**SOURCE:**
# which rifle caliber is best?????



## MaxxisHntr (Jan 24, 2011)

ive started a search for a predator rifle and i want a rifle that will shoot good for as cheap as possible. i have been looking at the H&R ultra varmint and have no idea which caliber is best. i have been looking for either a .223, a 22-250 or a .243... have been leaning towards a 22-250 because of its light damage on pelts and downrange performance. what are you guys opinions? Thanks, Maxxishntr


----------



## MaxxisHntr (Jan 24, 2011)

oh forgot to add- i dont reload ammo so im also looking for some good performing factory ammo that doesnt break the bank to shoot in whichever caliber i choose. Thanks again


----------



## huntinfool84 (Oct 3, 2010)

223 is by far the cheapest factory ammo but down range performance is the other 2. but i do have to say the yote i shot with my 223 didnt like the outcome of my 287 yard shot on him, so it depends on how far your downrange is... all 3 are good but for yotes i would go 223 ( i have 2) or 22-250 myself, I think 243 is to big but some love it. to each his own i guess.


----------



## ebbs (Feb 7, 2010)

Uhhhh, might I suggest?...

Savage Edge/Axis Review


----------



## TexAgBQ81 (Mar 4, 2010)

Uhhh----------I second the savage axis. maybe look for it in package form (scope included) in 223 to get started because the ammo is less expensive. Or 243 if you are looking at a dual purpose rifle and not saving hides. my 2cents


----------



## youngdon (Mar 10, 2010)

Uhhh----------------I'll third the axis/edge. The combo is a good deal, you get a scope, although it is not a top of the line by any means, and the rings and bases. for $80. You can take the scope off and save it for a .22 or sell it for that matter.


----------



## trappertommy (Jan 21, 2011)

for cheep the 223 is the best i agree... they shoot well... dont rule out used guns either their are some great deals out there now.. i got a rugar 22-250 MKII varmit for 300.00 and its a tack driver. 223 are 5.49 on sale or bulk 189.00 for a thousand ... if you want to save hides 22 hornet not cheep 50$ 50 shots.. reload them for 8 dollars


----------



## MaxxisHntr (Jan 24, 2011)

i will definitly take a look at the edge/axis. any of u guys have one? it looks like it is a decent rifle for being so cheap. thanks for all the advice!


----------



## showmeyote (Dec 12, 2010)

No axis here, but I know a few that have and all seem to be really decent guns for the coin. Used guns are a great investment too, like trappertommy said. Most of my guns i bought used. The only thing I have against some of the newer market guns is, PLASTIC! I guess i understand why they do it, for a economy gun. I just dont like plastic.


----------



## MaxxisHntr (Jan 24, 2011)

ebbs said:


> Uhhhh, might I suggest?...
> 
> Savage Edge/Axis Review


nicce review ebbs that helps alot. i will most likely get the axis combo in either 22-250 or .223. seems like a real good gun for the money


----------



## ebbs (Feb 7, 2010)

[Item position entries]
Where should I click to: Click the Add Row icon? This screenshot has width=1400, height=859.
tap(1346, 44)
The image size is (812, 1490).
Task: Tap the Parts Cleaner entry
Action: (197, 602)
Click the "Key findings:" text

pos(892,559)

**EXERCISE TASK:**
Resume the forum thread on choosing a predator rifle caliber, picking up right after its last line.

**THE ANSWER:**
MaxxisHntr said:


> nicce review ebbs that helps alot. i will most likely get the axis combo in either 22-250 or .223. seems like a real good gun for the money


Thanks for the props. Glad you liked it. I'm sure you won't be disappointed. It's rock solid, accurate, and Savage backs up their products. You could always slap some better glass on it when you get the funds.


----------



## coyotejon (Feb 4, 2010)

Does that gun have an accutrigger or accustock?


----------



## luckyshot (Feb 3, 2011)

I dont own one,but i dont think the Edge has accu trigger or accu stock,but hear there great guns,especially for the price.


----------



## ebbs (Feb 7, 2010)

luckyshot said:


> I dont own one,but i dont think the Edge has accu trigger or accu stock,but hear there great guns,especially for the price.


No Jon, luckyshot is right. No Accutrigger or stock. fully bedded and free-floated barrel though. Trigger is clean and snappy, though not super light. Breaks at 5 pounds CLEAN!


----------



## knapper (Feb 5, 2010)

Most of the time the one you have is enough or too much, we just want another one and need to justifiy it to ourselves and spouses. I am all the time coming up with reasons for new guns.


----------



## youngdon (Mar 10, 2010)

Geez if I had to justify every gun I bought I would have been done.....a long time ago. But then again she has bought the last three out of four for me. The newest being an Axis in 22-250. ....And no she does not have a sister.


----------



## hassell (Feb 9, 2010)

youngdon said:


> Geez if I had to justify every gun I bought I would have been done.....a long time ago. But then again she has bought the last three out of four for me. The newest being an Axis in 22-250. ....And no she does not have a sister.


 If I send her a bunch of vegetables will she buy me a new rifle?


----------



## bones44 (Jan 7, 2011)

youngdon said:


> Geez if I had to justify every gun I bought I would have been done.....a long time ago. But then again she has bought the last three out of four for me. The newest being an Axis in 22-250. ....And no she does not have a sister.


 Are you adopting ???


----------



## youngdon (Mar 10, 2010)

For a fee in advance.


----------



## SWAMPBUCK10PT (Apr 5, 2010)

*Congrads YD---Deborah's a KEEPER----







What call did you use_______SB*


----------



## youngdon (Mar 10, 2010)

I don't think I should say, as if she were to read it I would find myself sleeping in the dog house for sure.


----------



## youngdon (Mar 10, 2010)

SWAMPBUCK10PT said:


> *Congrads YD---Deborah's a KEEPER----
> 
> 
> 
> ...


Thanks Skip. I'm glad to see you back on. Let me know if I can help you straighten out that skinny column problem.


----------



## autumnrider (Feb 2, 2010)

the savage edge/axis is sweet. Just sighted one in for my hunting partner. need to say, .223 cal. I had to get used to the trigger pull, its stout. save up another $150 and get the savage .223 with the acu-trigger. Accue trigger makes a 150 yrd gun (edge/axis) into a 300+ super accurate machine. My 2 pennies.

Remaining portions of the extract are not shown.